Filmkritik

Das erwartet Kinobesucher bei "Toy Story 4"

BONN. Der vierte Teil von „Toy Story“ verbindet Unterhaltung mit Lebensphilosophie. Es ist schon genial, wie hier menschliche Grundfragen verhandelt werden.

Für die Puppen und Spielfiguren in „Toy Story“ war der Kinderwunsch stets eine existenzielle Angelegenheit. Nicht um schnöde Fortpflanzung ging es hier, sondern um die eigene Daseinsberechtigung. Denn auch wenn Woody und seine Freunde ein reges Eigenleben hinter der verschlossenen Zimmertür führten, blieb der Dreh- und Angelpunkt ihrer Existenz die Liebe des Kindes, das mit ihnen spielte.

In drei Folgen haben die Pixar-Studios die Welt aus der Spielzeugperspektive und das kriselnde Verhältnis zu den kindlichen Besitzern aufgearbeitet. Im dritten Teil kam man zu einer therapeutischen Schlusswendung, in der Cowboy Woody lernen musste, seine herangewachsene Bezugsperson loszulassen, Liebe als erneuerbare Energie zu begreifen und mit einem anderen Kind in einem anderen Spielzimmer von vorn anzufangen.

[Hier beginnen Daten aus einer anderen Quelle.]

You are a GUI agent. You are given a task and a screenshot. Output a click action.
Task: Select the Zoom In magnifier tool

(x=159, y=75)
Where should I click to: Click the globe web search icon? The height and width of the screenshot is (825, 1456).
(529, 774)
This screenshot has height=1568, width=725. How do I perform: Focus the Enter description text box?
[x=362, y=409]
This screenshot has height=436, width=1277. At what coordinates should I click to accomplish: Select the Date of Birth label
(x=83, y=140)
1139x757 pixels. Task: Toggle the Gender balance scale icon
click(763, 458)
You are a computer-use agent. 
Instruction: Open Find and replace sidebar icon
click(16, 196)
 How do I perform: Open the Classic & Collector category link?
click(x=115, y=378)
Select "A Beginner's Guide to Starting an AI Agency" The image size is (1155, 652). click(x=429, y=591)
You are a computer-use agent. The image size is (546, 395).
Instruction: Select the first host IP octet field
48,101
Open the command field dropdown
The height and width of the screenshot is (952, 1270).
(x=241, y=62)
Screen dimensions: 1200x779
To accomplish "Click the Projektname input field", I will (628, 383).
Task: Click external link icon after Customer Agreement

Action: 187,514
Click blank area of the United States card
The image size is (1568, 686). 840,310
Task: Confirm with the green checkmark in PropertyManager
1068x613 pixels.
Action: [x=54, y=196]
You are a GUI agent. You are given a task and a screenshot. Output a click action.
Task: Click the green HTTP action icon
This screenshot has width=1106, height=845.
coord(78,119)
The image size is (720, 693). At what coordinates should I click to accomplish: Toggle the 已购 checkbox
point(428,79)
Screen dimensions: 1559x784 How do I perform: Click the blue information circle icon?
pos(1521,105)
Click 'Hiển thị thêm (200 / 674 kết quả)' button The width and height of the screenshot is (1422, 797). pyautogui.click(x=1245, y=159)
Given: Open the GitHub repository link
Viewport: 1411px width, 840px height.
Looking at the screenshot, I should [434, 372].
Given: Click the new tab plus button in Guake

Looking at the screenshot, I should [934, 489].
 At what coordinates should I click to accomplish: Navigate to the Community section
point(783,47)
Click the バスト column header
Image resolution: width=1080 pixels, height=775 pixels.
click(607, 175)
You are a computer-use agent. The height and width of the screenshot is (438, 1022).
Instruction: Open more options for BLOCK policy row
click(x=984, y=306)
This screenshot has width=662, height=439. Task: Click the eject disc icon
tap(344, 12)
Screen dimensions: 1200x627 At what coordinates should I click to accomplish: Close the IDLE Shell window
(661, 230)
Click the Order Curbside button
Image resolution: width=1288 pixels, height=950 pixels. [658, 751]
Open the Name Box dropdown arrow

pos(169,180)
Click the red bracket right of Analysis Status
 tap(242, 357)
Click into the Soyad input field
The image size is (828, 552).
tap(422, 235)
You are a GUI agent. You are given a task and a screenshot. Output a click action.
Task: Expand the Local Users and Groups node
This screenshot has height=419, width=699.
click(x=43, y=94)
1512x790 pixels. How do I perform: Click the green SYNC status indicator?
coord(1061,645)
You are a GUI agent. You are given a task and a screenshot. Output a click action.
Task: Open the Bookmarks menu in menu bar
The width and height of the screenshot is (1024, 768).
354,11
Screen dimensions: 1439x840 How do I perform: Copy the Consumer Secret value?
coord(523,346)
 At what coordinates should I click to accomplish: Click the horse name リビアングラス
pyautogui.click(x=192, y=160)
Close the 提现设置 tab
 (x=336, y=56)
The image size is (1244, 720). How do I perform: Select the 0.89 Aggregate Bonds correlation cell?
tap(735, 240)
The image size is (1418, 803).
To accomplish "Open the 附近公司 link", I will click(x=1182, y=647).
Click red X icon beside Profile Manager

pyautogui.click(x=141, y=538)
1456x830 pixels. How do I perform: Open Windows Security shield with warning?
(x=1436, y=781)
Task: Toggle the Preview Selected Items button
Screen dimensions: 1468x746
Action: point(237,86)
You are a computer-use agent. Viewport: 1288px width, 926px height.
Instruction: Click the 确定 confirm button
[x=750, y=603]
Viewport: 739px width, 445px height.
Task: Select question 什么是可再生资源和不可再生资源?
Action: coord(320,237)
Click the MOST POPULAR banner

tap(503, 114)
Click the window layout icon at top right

Zu Beginn von „Toy Story 4“ hat die neue Besitzerin Bonnie allerdings schon wieder das Interesse an der Westernfigur verloren. Immer öfter bleibt Woody unbespielt im Schrank zurück und muss seinen Sheriffstern an Cowgirl Jessie abgeben. Auch in der Spielzeugkiste gehört der weiße, alte Mann zu den Abgehängten. Aber statt Populisten in die Arme zu laufen, hält Woody an der Loyalität zu seiner Besitzerin fest.

Die bringt vom Schnuppertag in der Vorschule ein selbst gebasteltes Wesen mit nach Hause. Ein Plastik-„Göffel“ als Körper, Pfeifenreiniger für die Arme und ein ungleiches Paar aufgeklebte Augen zieren Bonnies neuestes Lieblingsspielzeug.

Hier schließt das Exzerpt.